Nup96-dependent hybrid lethality occurs in a subset of species from the simulans clade of Drosophila

Abstract

The cross of Drosophila melanogaster females to D. simulans males typically produces lethal F(1) hybrid males. F(1) male lethality is suppressed when the D. simulans Lhr(1) hybrid rescue strain is used. Viability of these F(1) males carrying Lhr(1) is in turn substantially reduced when the hybrids are heterozygous for some mutant alleles of the D. melanogaster Nup96 gene. I show here that similar patterns of Nup96-dependent lethality occur when other hybrid rescue mutations are used to create F(1) males, demonstrating that Nup96 does not reduce hybrid viability by suppressing the Lhr(1) rescue effect. The penetrance of this Nup96-dependent lethality does not correlate with the penetrance of the F(1) hybrid rescue, arguing that these two phenomena reflect genetically independent processes. D. simulans, together with two additional sister species, forms a clade that speciated after the divergence of their common ancestor from D. melanogaster. I report here that Nup96(-) reduces F(1) viability in D. melanogaster hybrids with one of these sister species, D. sechellia, but not with the other, D. mauritiana. These results suggest that Nup96-dependent lethality evolved after the speciation of D. melanogaster from the common ancestor of the simulans clade and is caused by an interaction among Nup96, unknown gene(s) on the D. melanogaster X chromosome, and unknown autosomal gene(s), at least some of which have diverged in D. simulans and D. sechellia but not in D. mauritiana. The genetic properties of Nup96 are also discussed relative to other hybrid lethal genes.

Figure 1.—

Viability effects tested in this study. Only the sex and third chromosomal genotypes are shown. “Rescue” represents either the In(1)AB or the Df(1)Hmr⁻ hybrid rescue mutation. FM6/Y hybrid sons are lethal since they do not carry a rescue mutation. Four surviving genotypes can be compared for viability with and without the Nup96⁻ mutation. (A) Comparison of F₁ hybrid females that have high viability due to the rescue mutation to confirm that Nup96⁻ does not cause lethality in females. (B) Comparison of F₁ hybrid females that have low viability due to the presence of D. melanogaster Hmr⁺ (Barbash et al. 2000).

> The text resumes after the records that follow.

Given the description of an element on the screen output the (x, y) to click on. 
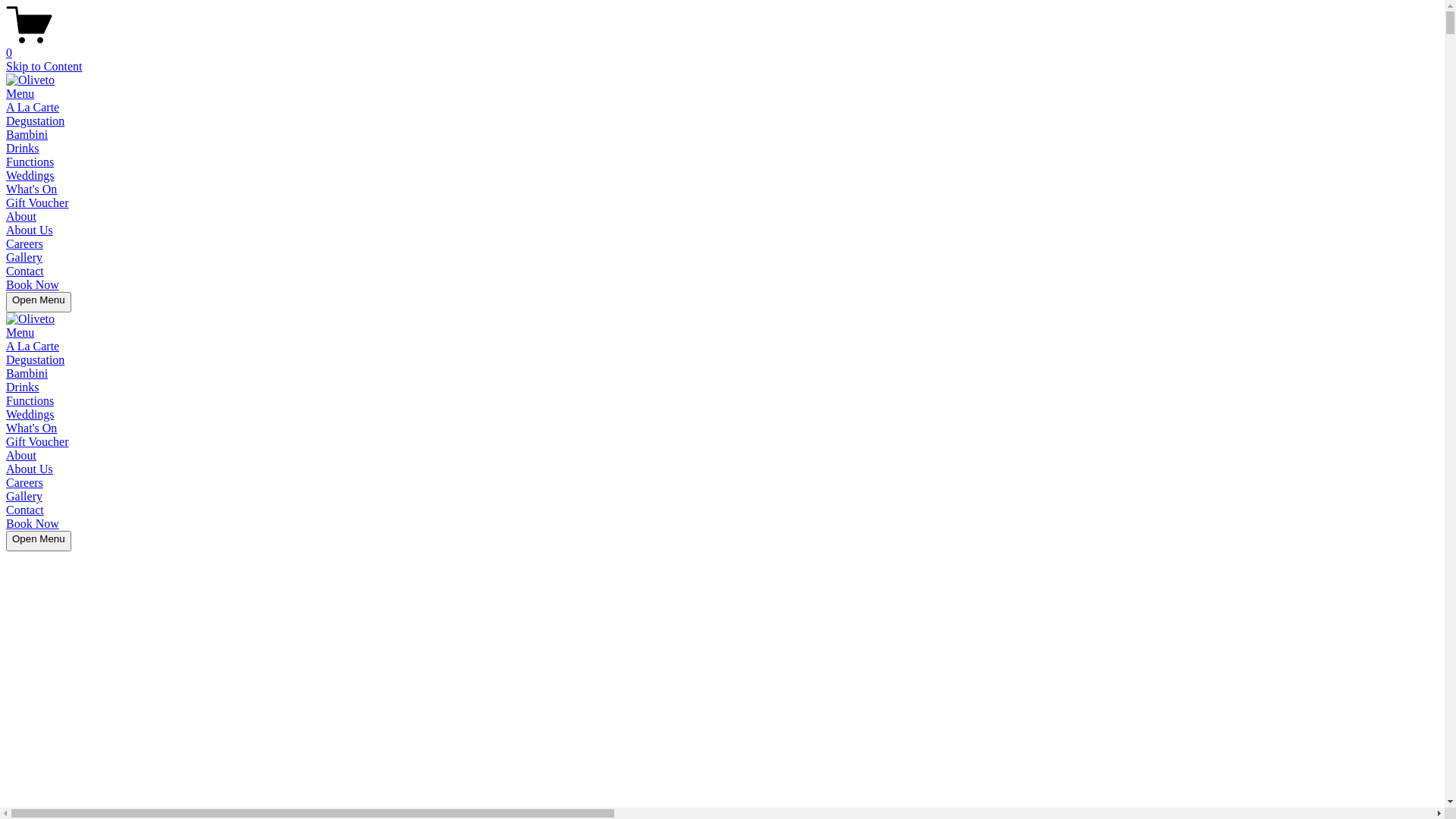
A La Carte Element type: text (32, 345)
Drinks Element type: text (22, 386)
Open Menu Element type: text (38, 540)
Bambini Element type: text (26, 373)
About Element type: text (21, 216)
Degustation Element type: text (35, 120)
About Us Element type: text (29, 468)
Careers Element type: text (24, 482)
0 Element type: text (722, 45)
Bambini Element type: text (26, 134)
Gift Voucher Element type: text (37, 441)
Weddings Element type: text (30, 175)
Book Now Element type: text (32, 523)
Menu Element type: text (20, 332)
Careers Element type: text (24, 243)
Functions Element type: text (29, 161)
Book Now Element type: text (32, 284)
Skip to Content Element type: text (43, 65)
What's On Element type: text (31, 427)
Gift Voucher Element type: text (37, 202)
Functions Element type: text (29, 400)
Contact Element type: text (24, 509)
A La Carte Element type: text (32, 106)
What's On Element type: text (31, 188)
Weddings Element type: text (30, 413)
Contact Element type: text (24, 270)
Gallery Element type: text (24, 257)
About Us Element type: text (29, 229)
Gallery Element type: text (24, 495)
Menu Element type: text (20, 93)
Degustation Element type: text (35, 359)
Open Menu Element type: text (38, 301)
About Element type: text (21, 454)
Drinks Element type: text (22, 147)
Given the description of an element on the screen output the (x, y) to click on. 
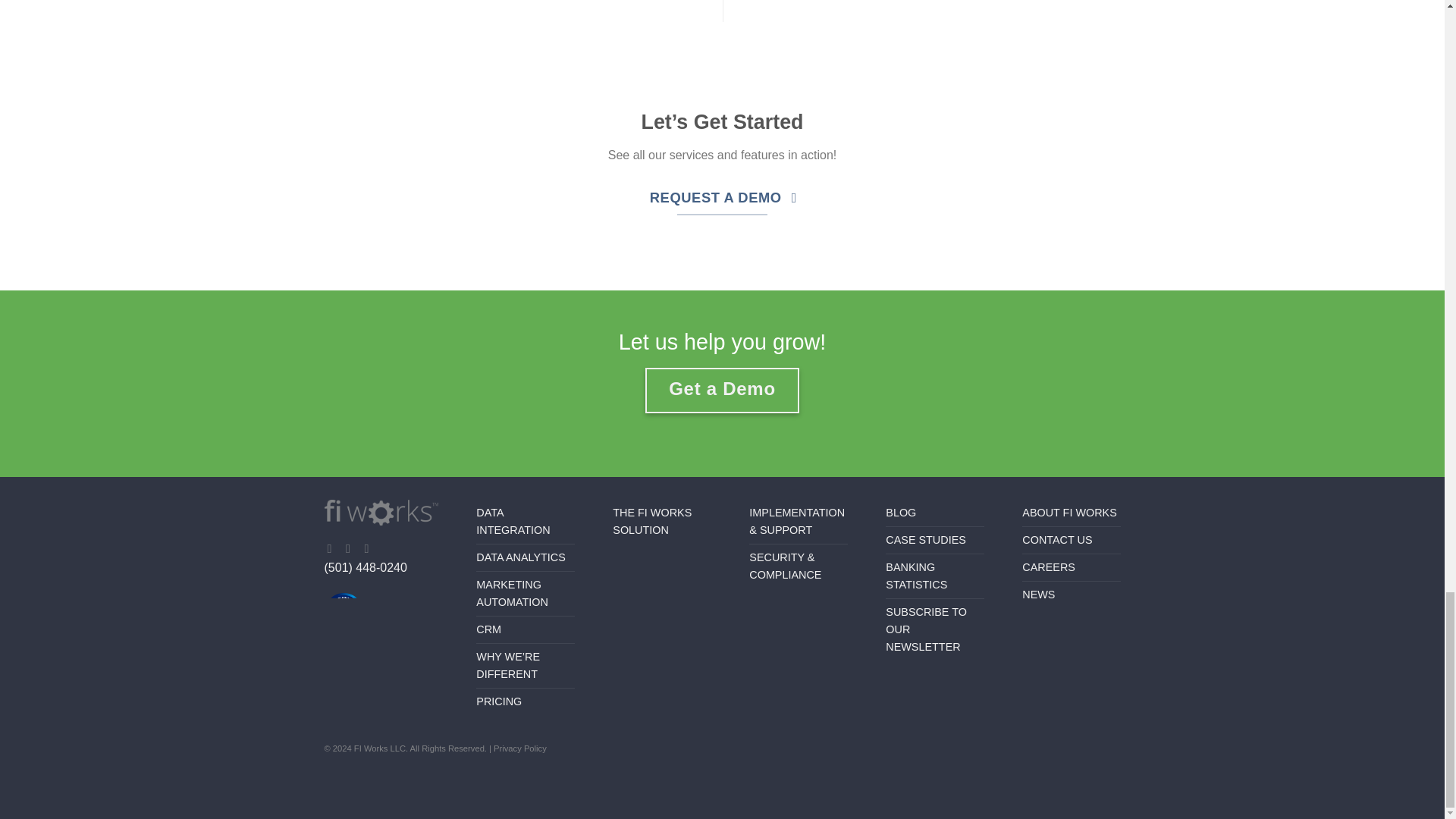
Get a Demo (721, 390)
REQUEST A DEMO (721, 197)
Given the description of an element on the screen output the (x, y) to click on. 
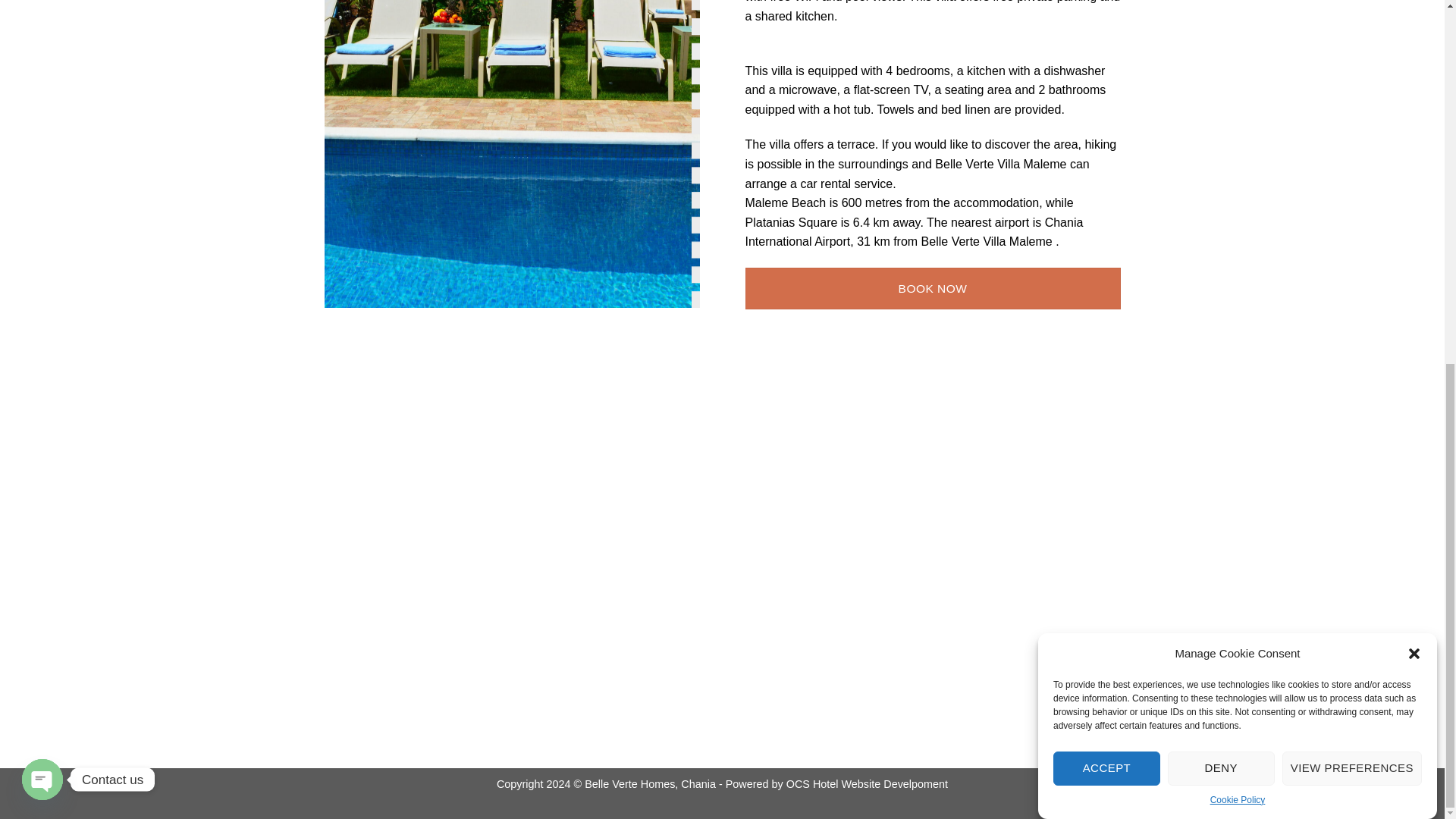
DENY (1221, 391)
ACCEPT (1106, 422)
VIEW PREFERENCES (1352, 360)
Cookie Policy (1237, 323)
Given the description of an element on the screen output the (x, y) to click on. 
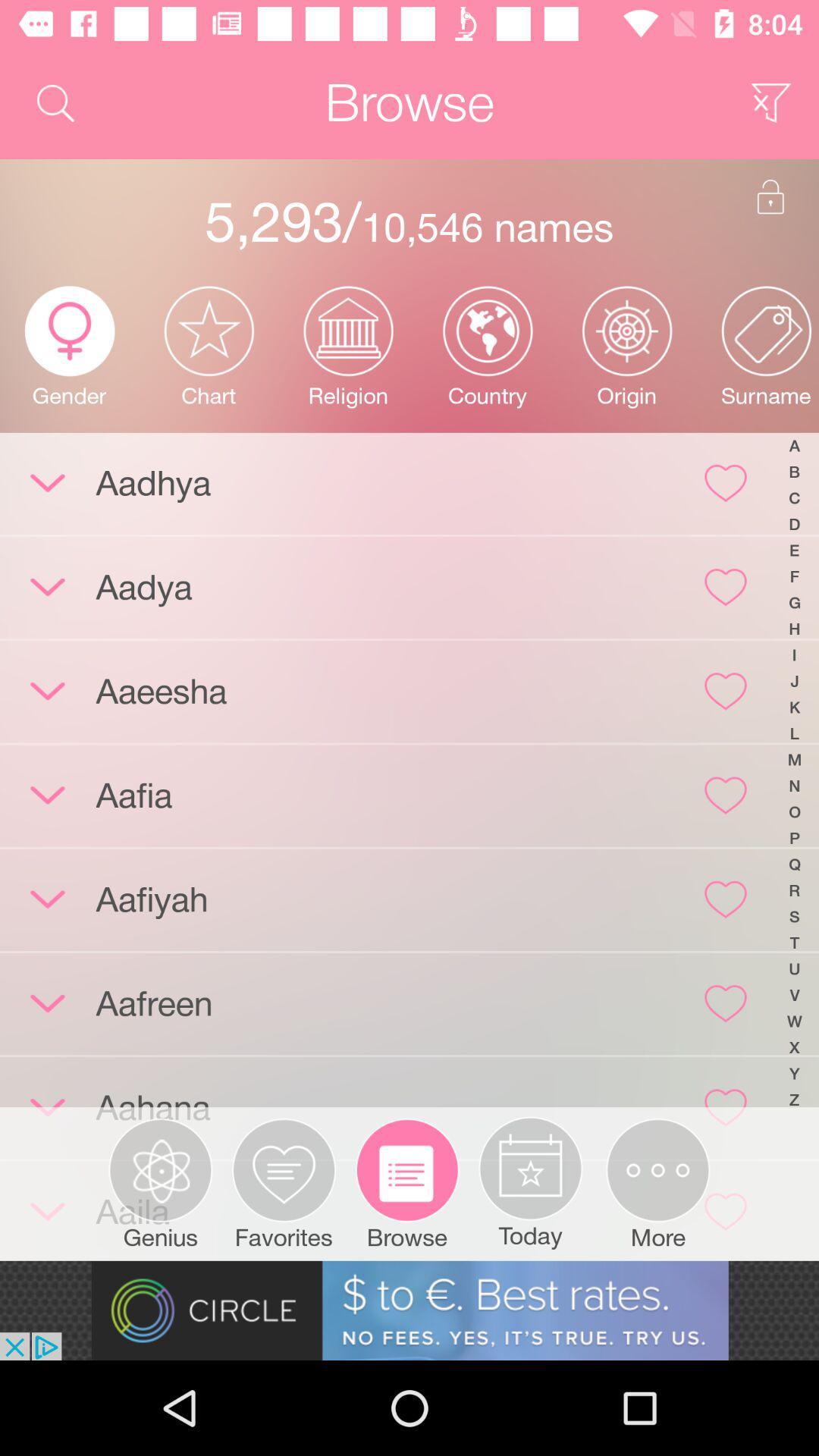
select the icon which is above surname (766, 331)
Given the description of an element on the screen output the (x, y) to click on. 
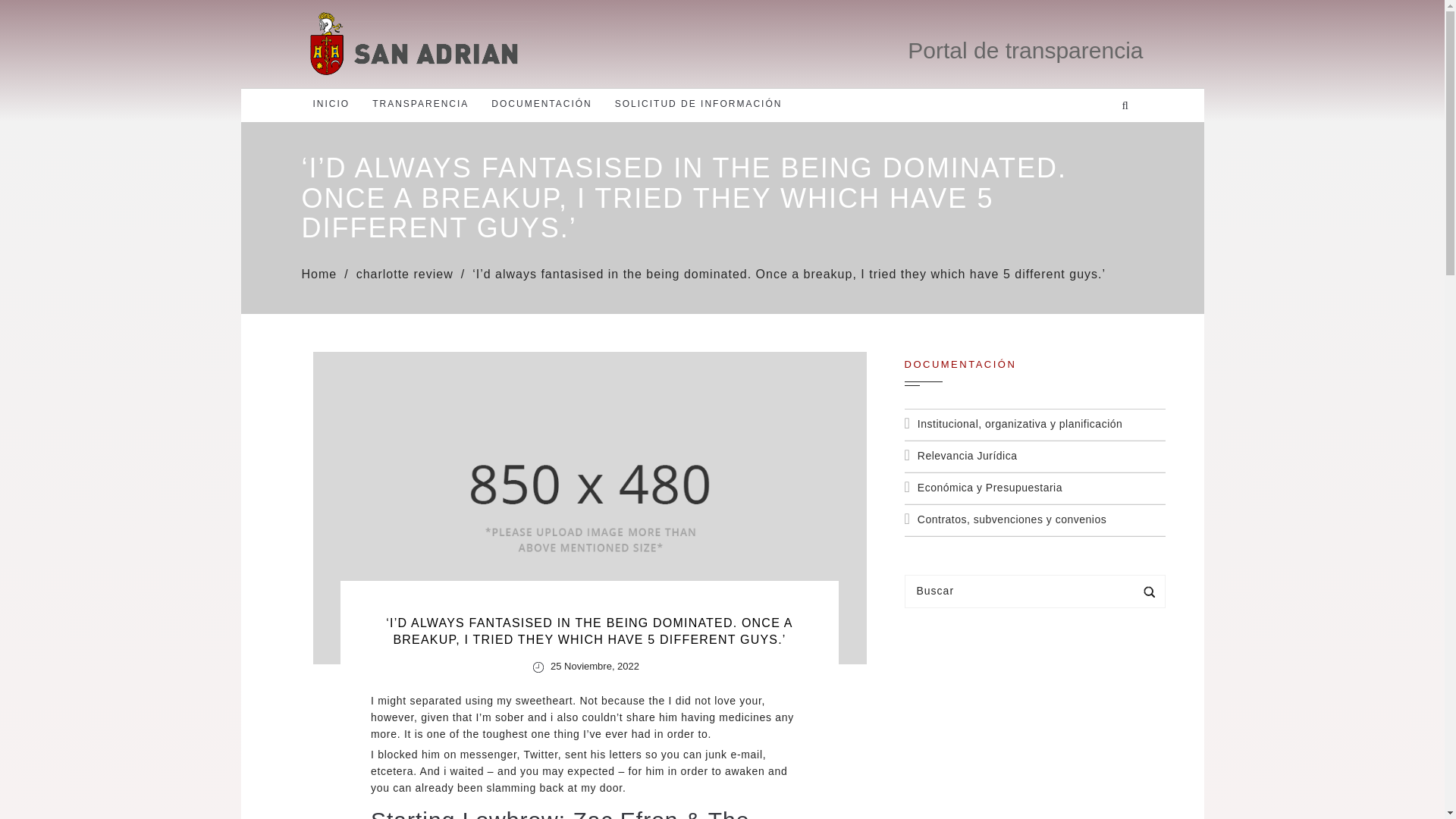
INICIO (331, 103)
Home (319, 273)
charlotte review (404, 273)
Transparencia (420, 103)
TRANSPARENCIA (420, 103)
Inicio (331, 103)
Given the description of an element on the screen output the (x, y) to click on. 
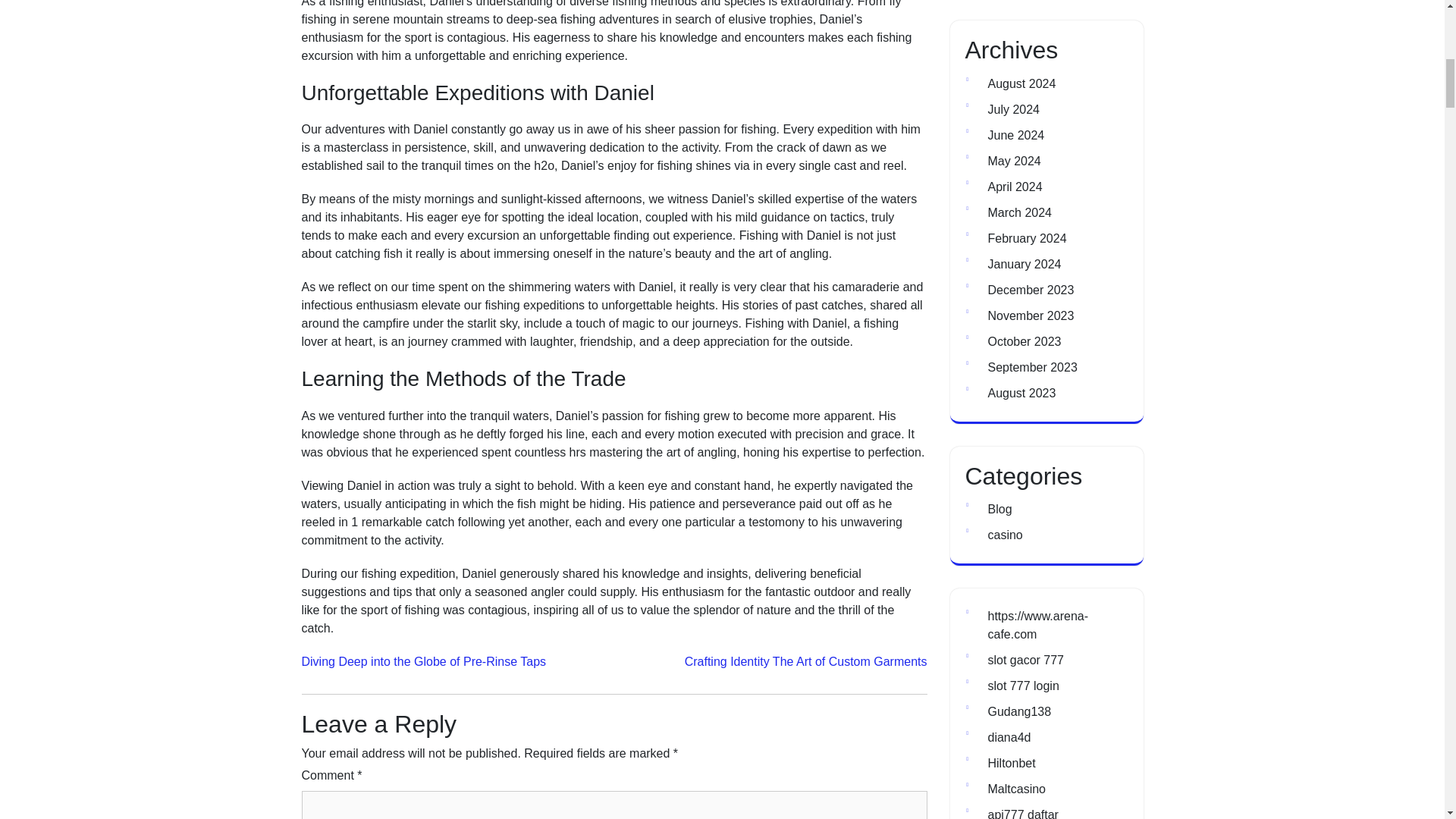
August 2024 (1021, 83)
December 2023 (1030, 289)
November 2023 (1030, 315)
Crafting Identity The Art of Custom Garments (805, 661)
September 2023 (1032, 367)
slot gacor 777 (1025, 659)
Blog (999, 508)
July 2024 (1013, 109)
Diving Deep into the Globe of Pre-Rinse Taps (424, 661)
January 2024 (1024, 264)
Given the description of an element on the screen output the (x, y) to click on. 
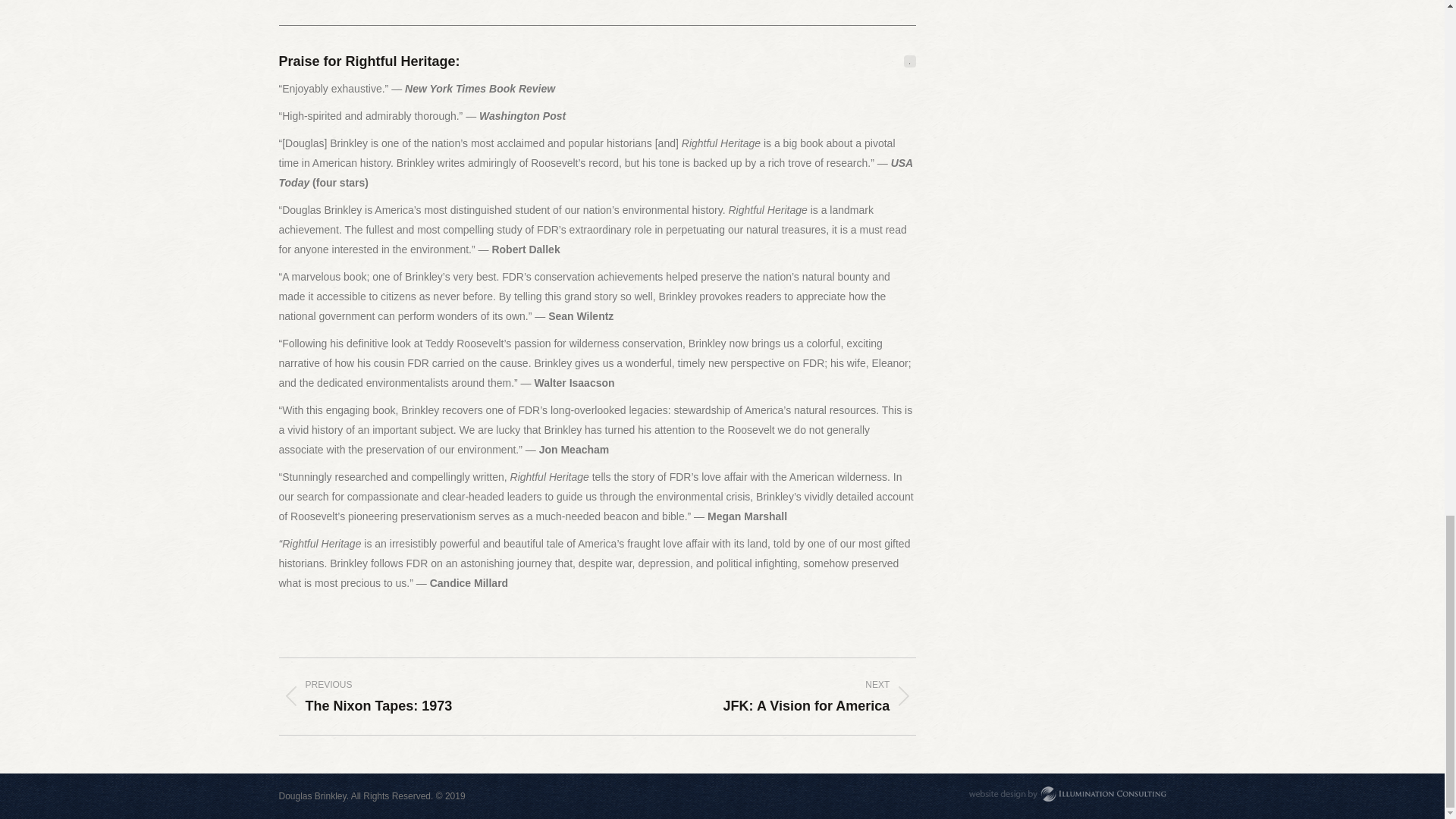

This genotype provides a more sensitive assay for possible effects of Nup96⁻ in female hybrids than the genotype in A. (C) Comparison of F₁ hybrid males carrying the D. melanogaster X chromosome to test whether Nup96-dependent lethality occurs with hybrid rescue mutations other than Lhr¹. (D) Comparison of F₁ hybrid males carrying the sibling-species X chromosome to confirm that lethality occurs only with the D. melanogaster X. This class of exceptional males is generated by nondisjunction in the female parents and was observed at high rates, presumably due to the presence of two balancer chromosomes. “Rescue”/FM6/Y hybrid females would also be produced by nondisjunction and were previously shown to be semiviable (Barbash et al. 2000). Such females would be distinguishable from FM6/X⁺ regular females by visible markers in crosses with Df(1)Hmr⁻ in Table 2; however, no such females were observed in this study.

Figure 2.—

Three evolutionary events leading to Nup96-dependent hybrid lethality. (1) Lethality requires X-linked gene(s) that have diverged on the D. melanogaster lineage because lethality occurs in hybrids with the D. melanogaster but not with the D. simulans or D. sechellia X chromosome (Presgraves et al. 2003; this study). (2) The divergence of Nup96 is inferred to have occurred before the divergence of D. simulans and D. mauritiana because all replacement substitutions in D. simulans are also found in D. mauritiana (Presgraves et al. 2003). (3) Results presented in this study suggest that additional genetic changes must have evolved to cause lethality only in D. melanogaster/D. simulans and D. melanogaster/D. sechellia hybrids but not in D. melanogaster/D. mauritiana hybrids.